Brent Oxley, because you were helped by NamePros, would you please be willing to use your fame & clout to put pressure on Namecheap @create.com ?

Please, everyone with a voice, urge others to move their domains away from Namecheap as I have done at my own forum:
https://hostboards.com/discussion/4455/move-domains-away-from-namecheap-to-epik/p1?new=1

 

[jstubbs3]

Sorry to hear about your loss. Personally speaking, the business (JixHosting) is most likely ruined at this stage and the domain name isn't really worth much.. estimated value is less than $1500 so is that really worth $7 to $15K to chase down a domain name that was stolen by some moron in the middle east who most likely stole it to try and gain some sort of ransom demand / or perform an online scam to collect payments?!?

The best thing to do I'd say is to write it off as a loss and to try and focus on protecting and earning your customer's trust back if at all possible.

I understand you mentioned that the hosting servers were not breached, but think about what you mentioned prior, they took a backup of your WHMCS the main platform that houses your customer's details and account information. Breaching the hosting servers is small potatoes by comparison.

Even if you managed to get the name back it wouldn't be trusted by consumers because of this issue right here. Regular businesses that get hacked have a hard time bouncing back and earning consumer trust, for a "web hosting" business to get hi-jacked and to initially have customer account details stolen is a bad deal that most likely will never bounce back.

Sure email can be breached and have you looked into how that happened? They had to have gained access to a local machine or via some sort of virus to get access to an email account.

Anyway, I feel sorry for you and wish nothing but the best for you moving forward. It's a hard pill to swallow to think about leaving behind a "business" you have had for 12 years, but at this stage, you have to think about moving forward and doing damage control. That business is ruined and while the basics of teaching them a lesson sound good, 9X out of ten that lesson would never get learned by those kinds of people. Sometimes you just have to know when to cut the losses and move on.

 

[noneisnone]

any new updates ?

 

[Jose Nobio]

And here it is

https://www.wipo.int/amc/en/domains/search/text.jsp?case=D2021-2234

 

[tamar]

Yes, I was tagged on this while already investigating the matter. I follow all mentions of the brand here so not to worry, you need not ping me directly, I check daily (yet it's midnight here so I may respond at more reasonable hours, but I will reply).

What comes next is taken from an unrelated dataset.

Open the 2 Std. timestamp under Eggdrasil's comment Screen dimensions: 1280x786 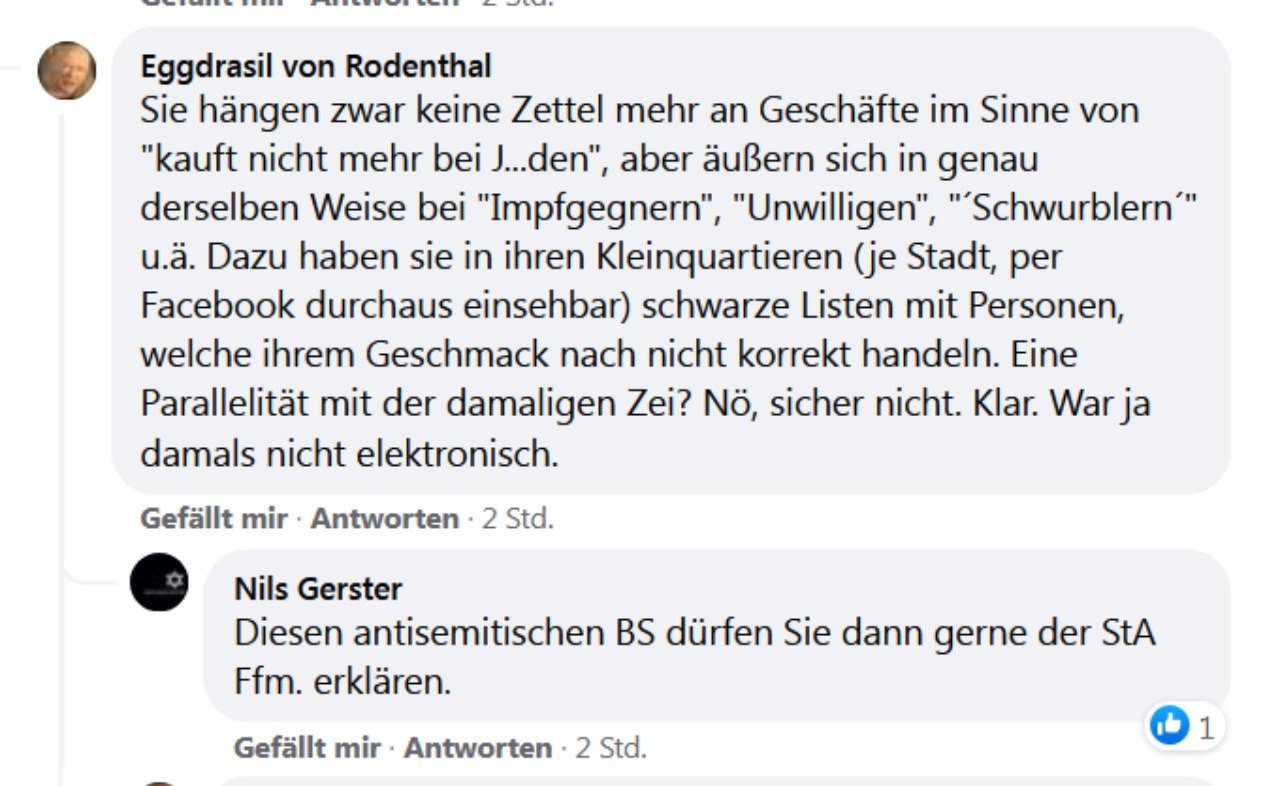coord(518,519)
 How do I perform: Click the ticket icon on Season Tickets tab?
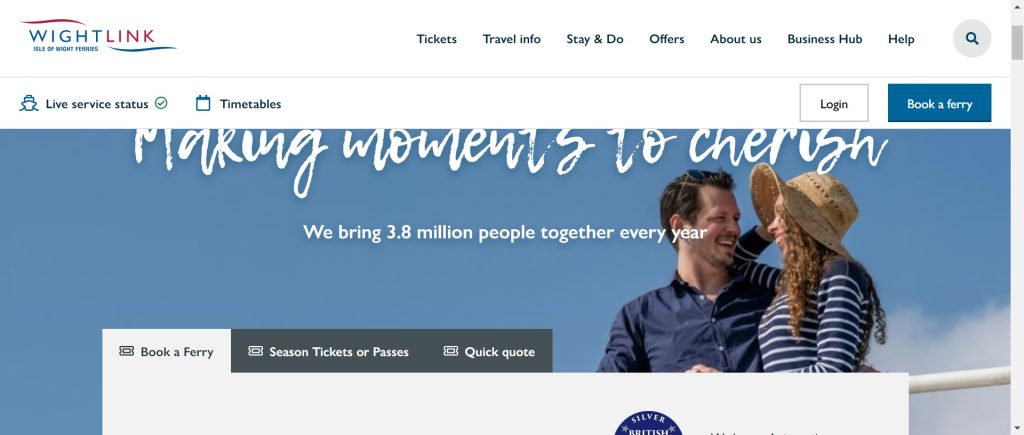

In terms of this situation, we are sorry to hear about the issue faced with the domain name. It is better to contact either GoDaddy or Namecheap support and ask them what other possible options you have in order to get access to the domain name. In this case, I am not at liberty to disclose anything further as it is a sensitive security matter and this is a public forum, yet I can say it appears like it was a process between two registrars.

I should note that there also isn't any communication our team has seen in 2021 about this issue. Please provide the ticket number if for some reason I am incorrect.

 

[tamar]

I will pass this on. You may want to keep this info more private out of the sensitivity to some of the info shared here.